The narrative is: transparency, full reserves, compliance. What is deliberately omitted is: compliance is only directed one-way towards the government.

Circle acts quickly because it is called upon by those in power; it drags its feet or misidentifies targets and freezes wrong assets without any recourse channels.

ZachXBT is not an anti-Circle person. He has publicly stated that he trusts Circle more than several issuers. Precisely because of this, his continued criticism is harder to ignore. He is not a troll merely criticizing for the sake of criticism, but a researcher who continuously tracks funds and discovers Circle's inaction when victims need help, and is willing to speak out about it.

He did not say Circle is corrupt. What he said is: Circle has the tools, sees the problems, but only acts when compelled by law. And when faced with a clearly faulty civil case directive, it does not even verify on-chain data before executing.

This is not a compliance failure; this is a policy choice.
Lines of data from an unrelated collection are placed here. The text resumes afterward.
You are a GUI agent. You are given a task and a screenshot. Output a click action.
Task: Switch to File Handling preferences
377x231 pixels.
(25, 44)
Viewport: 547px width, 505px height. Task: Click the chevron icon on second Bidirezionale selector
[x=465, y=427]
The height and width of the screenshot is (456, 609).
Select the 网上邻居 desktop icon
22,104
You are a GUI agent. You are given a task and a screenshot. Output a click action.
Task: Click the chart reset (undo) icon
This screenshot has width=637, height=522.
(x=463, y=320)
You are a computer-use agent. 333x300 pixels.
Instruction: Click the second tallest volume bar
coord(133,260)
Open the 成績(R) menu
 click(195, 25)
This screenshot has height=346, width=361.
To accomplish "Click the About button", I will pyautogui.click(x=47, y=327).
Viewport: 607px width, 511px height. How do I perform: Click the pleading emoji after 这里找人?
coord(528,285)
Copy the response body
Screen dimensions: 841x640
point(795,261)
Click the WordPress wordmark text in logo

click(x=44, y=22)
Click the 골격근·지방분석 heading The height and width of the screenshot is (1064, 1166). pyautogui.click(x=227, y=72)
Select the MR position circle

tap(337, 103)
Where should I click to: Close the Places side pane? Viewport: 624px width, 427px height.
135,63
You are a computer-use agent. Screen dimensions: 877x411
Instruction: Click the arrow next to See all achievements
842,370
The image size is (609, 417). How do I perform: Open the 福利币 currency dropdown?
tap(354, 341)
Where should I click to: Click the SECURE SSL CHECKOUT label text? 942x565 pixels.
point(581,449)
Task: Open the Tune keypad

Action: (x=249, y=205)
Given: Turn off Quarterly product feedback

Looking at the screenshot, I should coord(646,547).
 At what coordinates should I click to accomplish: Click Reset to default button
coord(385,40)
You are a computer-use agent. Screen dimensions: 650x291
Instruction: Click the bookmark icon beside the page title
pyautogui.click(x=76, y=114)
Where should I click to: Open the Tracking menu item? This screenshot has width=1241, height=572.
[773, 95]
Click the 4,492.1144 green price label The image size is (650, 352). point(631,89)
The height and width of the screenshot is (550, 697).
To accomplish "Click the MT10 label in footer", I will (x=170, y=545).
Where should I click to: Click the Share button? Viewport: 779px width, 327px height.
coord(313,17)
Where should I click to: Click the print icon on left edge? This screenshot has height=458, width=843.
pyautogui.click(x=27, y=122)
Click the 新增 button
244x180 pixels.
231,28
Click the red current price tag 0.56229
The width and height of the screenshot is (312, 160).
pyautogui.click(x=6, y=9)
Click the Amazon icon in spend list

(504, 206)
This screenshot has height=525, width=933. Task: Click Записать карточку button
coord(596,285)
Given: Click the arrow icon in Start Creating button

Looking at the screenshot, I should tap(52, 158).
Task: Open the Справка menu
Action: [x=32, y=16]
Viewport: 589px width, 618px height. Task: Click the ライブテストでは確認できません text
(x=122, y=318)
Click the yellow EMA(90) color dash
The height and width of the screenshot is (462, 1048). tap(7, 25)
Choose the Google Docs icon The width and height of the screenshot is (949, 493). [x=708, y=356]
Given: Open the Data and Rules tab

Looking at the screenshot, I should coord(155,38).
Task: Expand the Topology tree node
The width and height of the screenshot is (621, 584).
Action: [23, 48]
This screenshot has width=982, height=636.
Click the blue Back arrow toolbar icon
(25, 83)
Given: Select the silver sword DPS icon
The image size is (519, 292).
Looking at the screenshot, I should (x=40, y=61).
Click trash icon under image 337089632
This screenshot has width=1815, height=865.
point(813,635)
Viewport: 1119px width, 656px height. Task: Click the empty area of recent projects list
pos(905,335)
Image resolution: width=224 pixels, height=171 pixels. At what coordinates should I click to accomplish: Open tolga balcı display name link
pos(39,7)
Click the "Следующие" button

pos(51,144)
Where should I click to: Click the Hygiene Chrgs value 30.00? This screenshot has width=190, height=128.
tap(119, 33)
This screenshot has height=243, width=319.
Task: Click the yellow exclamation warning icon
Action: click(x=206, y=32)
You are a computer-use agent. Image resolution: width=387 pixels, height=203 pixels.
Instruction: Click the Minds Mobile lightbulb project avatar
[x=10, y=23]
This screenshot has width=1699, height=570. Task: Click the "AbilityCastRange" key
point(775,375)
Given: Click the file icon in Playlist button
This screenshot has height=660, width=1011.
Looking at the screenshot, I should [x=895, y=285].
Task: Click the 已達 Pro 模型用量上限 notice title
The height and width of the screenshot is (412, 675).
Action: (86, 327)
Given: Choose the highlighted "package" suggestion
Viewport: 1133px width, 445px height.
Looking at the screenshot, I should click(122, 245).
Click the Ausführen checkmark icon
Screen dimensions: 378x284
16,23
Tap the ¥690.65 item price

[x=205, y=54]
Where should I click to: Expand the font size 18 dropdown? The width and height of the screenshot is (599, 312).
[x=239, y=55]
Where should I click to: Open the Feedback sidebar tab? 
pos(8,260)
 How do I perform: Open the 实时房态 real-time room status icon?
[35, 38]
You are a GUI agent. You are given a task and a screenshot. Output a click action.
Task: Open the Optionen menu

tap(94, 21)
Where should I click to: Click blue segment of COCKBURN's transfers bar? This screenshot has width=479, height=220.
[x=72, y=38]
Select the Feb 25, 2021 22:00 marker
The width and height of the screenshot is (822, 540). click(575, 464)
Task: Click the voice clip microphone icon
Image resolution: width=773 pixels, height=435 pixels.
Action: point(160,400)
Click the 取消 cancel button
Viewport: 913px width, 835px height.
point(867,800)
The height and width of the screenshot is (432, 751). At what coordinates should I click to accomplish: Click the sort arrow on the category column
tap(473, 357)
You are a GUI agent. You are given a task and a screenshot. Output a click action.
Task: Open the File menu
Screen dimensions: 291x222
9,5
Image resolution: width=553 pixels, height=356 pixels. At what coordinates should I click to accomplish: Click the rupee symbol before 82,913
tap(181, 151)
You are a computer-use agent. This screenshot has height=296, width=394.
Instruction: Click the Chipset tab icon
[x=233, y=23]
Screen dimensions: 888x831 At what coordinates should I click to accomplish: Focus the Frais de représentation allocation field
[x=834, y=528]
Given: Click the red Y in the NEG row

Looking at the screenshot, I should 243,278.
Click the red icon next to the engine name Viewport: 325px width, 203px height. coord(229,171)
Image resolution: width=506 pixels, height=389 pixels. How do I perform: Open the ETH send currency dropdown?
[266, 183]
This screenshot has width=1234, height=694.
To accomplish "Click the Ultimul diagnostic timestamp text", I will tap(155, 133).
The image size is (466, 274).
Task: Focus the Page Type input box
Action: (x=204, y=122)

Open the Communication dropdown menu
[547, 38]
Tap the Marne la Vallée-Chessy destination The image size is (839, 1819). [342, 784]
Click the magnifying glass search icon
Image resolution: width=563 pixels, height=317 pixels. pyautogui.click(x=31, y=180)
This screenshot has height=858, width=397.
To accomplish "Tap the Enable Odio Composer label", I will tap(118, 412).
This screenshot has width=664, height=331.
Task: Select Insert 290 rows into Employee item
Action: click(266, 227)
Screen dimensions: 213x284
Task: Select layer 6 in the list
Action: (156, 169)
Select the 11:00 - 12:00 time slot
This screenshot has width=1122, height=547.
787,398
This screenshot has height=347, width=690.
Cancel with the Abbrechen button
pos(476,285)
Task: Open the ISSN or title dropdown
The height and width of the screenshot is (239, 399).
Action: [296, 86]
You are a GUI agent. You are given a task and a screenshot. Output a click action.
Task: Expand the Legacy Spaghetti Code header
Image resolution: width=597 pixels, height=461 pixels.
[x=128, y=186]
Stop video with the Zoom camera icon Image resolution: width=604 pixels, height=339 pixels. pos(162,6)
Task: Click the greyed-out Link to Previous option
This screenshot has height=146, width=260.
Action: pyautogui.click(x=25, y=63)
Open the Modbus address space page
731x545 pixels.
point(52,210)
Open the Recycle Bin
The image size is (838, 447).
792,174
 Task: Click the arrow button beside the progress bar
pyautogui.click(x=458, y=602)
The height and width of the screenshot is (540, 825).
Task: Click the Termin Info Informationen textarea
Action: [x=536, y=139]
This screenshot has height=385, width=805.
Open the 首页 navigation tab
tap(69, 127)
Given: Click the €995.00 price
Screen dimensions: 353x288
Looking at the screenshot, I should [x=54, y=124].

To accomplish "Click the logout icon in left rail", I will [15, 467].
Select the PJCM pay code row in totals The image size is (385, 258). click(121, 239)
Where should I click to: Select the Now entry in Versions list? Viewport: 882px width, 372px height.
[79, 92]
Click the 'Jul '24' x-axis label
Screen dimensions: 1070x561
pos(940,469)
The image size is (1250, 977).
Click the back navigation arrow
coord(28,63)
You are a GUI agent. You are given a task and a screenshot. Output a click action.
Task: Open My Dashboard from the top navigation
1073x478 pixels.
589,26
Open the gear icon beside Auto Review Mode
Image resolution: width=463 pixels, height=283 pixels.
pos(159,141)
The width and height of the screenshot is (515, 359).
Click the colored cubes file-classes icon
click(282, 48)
And this choice affects all developers, businesses, and users building ecosystems on the assumption that "issuers will be mutually responsible."

The answers are becoming clearer

Every time ZachXBT posts mentioning Circle, the same plot cycles again. The community engages in heated discussions, Circle remains silent or perfunctory, the news hype fades, and its stock price continues to rise. At least until today, that has been the case.

The chain where your USDC resides, Circle can freeze any address at any time for any reason it deems sufficient.

The question is no longer "can it," you already know it can. The GENIUS Act just clarifies the legal framework for this power.

What you should be asking is not a technical question, but a political one:

  • Who is Circle truly accountable to?
  • When it takes such actions, who is ordering it?
  • When it drags its feet or remains inactive, whose interests is it protecting?

From the patterns observed in the five incidents, the answer remains consistent: rapid response to power directives, delayed and absent initiatives toward victims seeking assistance, and even complete misidentification of targets as in this case.

These 16 companies frozen due to an unnamed civil case are just the latest node in this pattern. And it is nearly certain they will not be the last.